Kelly delivered moments of promise — including an SEC West title in 2022 — but never reached the College Football Playoff. After a 49-25 loss to Texas A&M and growing internal pressure, LSU decided to move on in October 2025.
The buyout: a jaw-dropping $54 million, the second-largest in college football history, behind only Texas A&M’s $77 million payout to Jimbo Fisher.
How LSU Is Paying $54 Million — Without Taxpayer Money
LSU’s Board of Supervisors quickly clarified one thing: no public education funds are being used.
Instead, the money will come from:
- Private booster donations (one major donor is reportedly covering “the lion’s share”)

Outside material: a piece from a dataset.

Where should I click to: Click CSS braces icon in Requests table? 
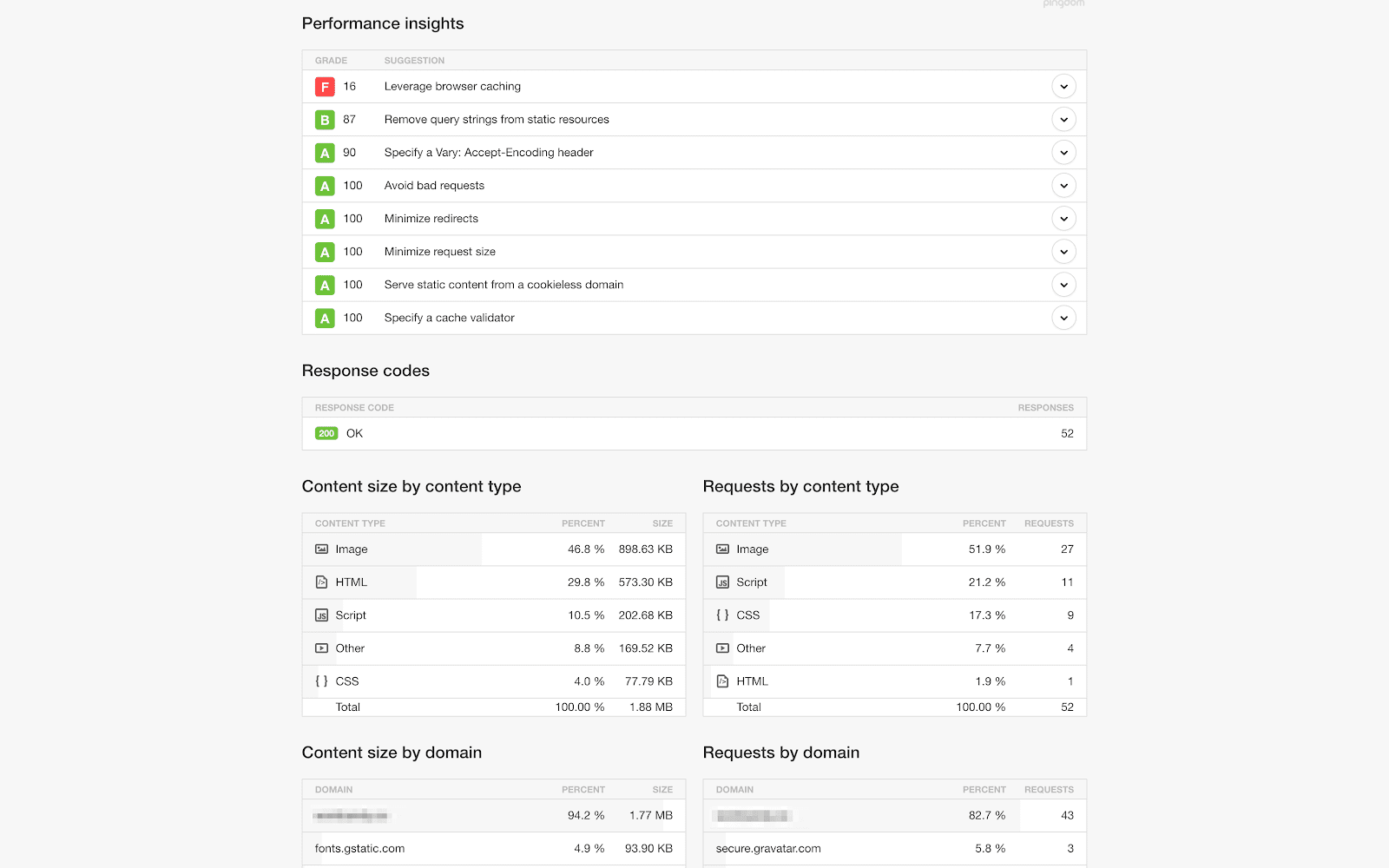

- Athletics department revenue — ticket sales, sponsorships, and TV deals
- Deferred payments over several years

This model mirrors how most Power Five programs handle buyouts. These athletic departments generate hundreds of millions annually — and wealthy boosters see keeping a competitive coach as an “investment,” not an expense.
The Contract Clause That Could Save LSU Millions
Kelly’s contract includes a “Duty to Mitigate” clause — one of the few escape hatches LSU has.

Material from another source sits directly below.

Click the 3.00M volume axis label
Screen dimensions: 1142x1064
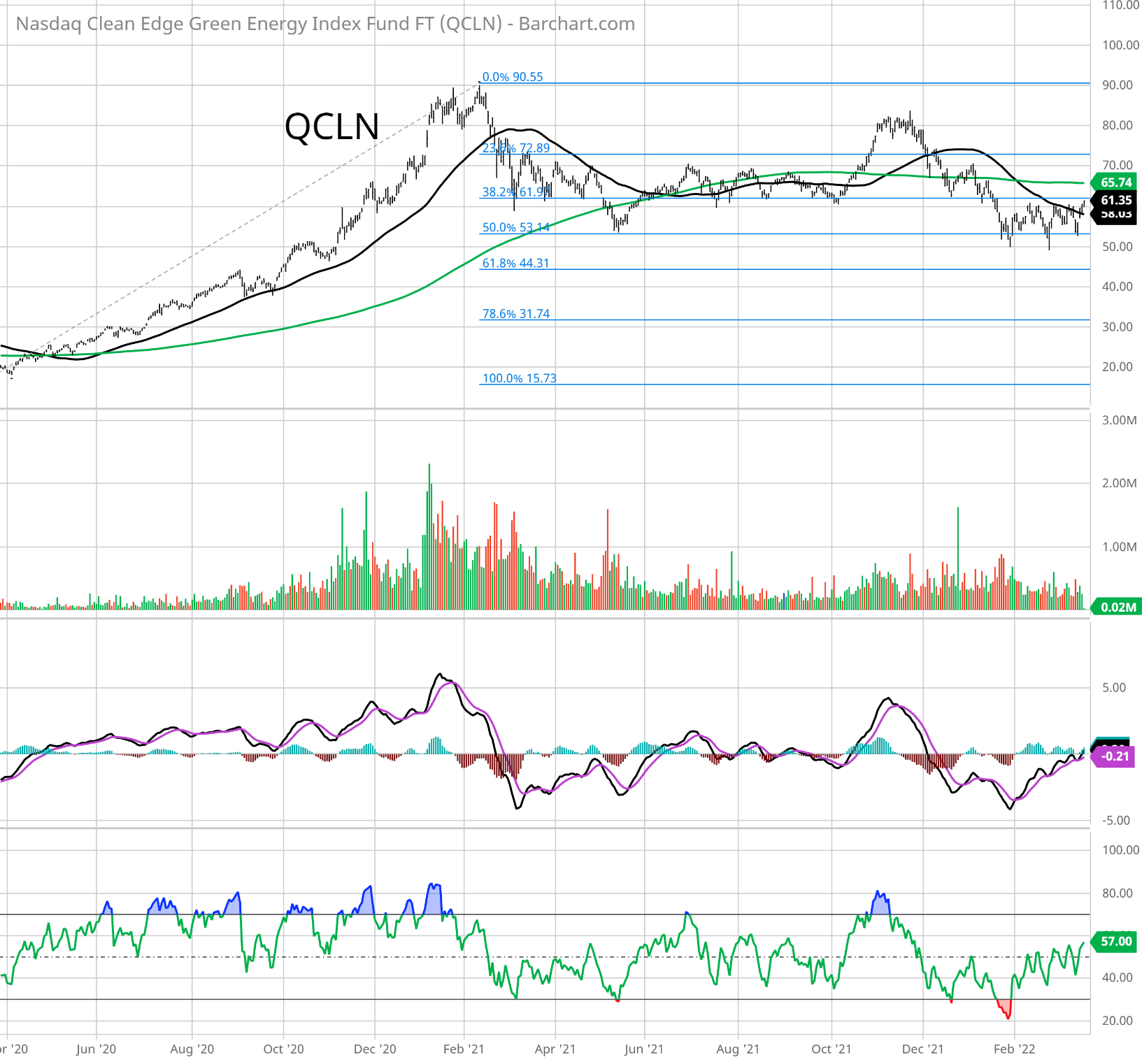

This clause requires Kelly to “exercise due diligence and good faith in seeking qualifying employment” while buyout payments continue. In plain English: if Kelly gets another job, LSU can subtract that salary from what it owes him.
For example:
If he signs a 5-year, $25 million deal elsewhere, LSU’s $54 million obligation drops to $29 million.

But there’s a catch. Kelly can claim that no other job is “comparable” to his LSU role — especially since few schools can pay near that amount. That means he could technically take a light media job or even sit out entirely, while still collecting full payments.
The “Time Value of Money” Debate
LSU’s other play is to negotiate a lump-sum payout — a smaller total paid upfront rather than monthly over six years.
The argument: money now is worth more than money later.
But the math doesn’t help LSU much.
Even using a 5% annual discount rate, the present value of Kelly’s buyout is about $46.7 million. Drop that to 3%, and it’s $49.6 million — saving LSU maybe $4–7 million.
That’s why experts believe LSU will still end up paying $40–50 million, depending on negotiations and Kelly’s future employment.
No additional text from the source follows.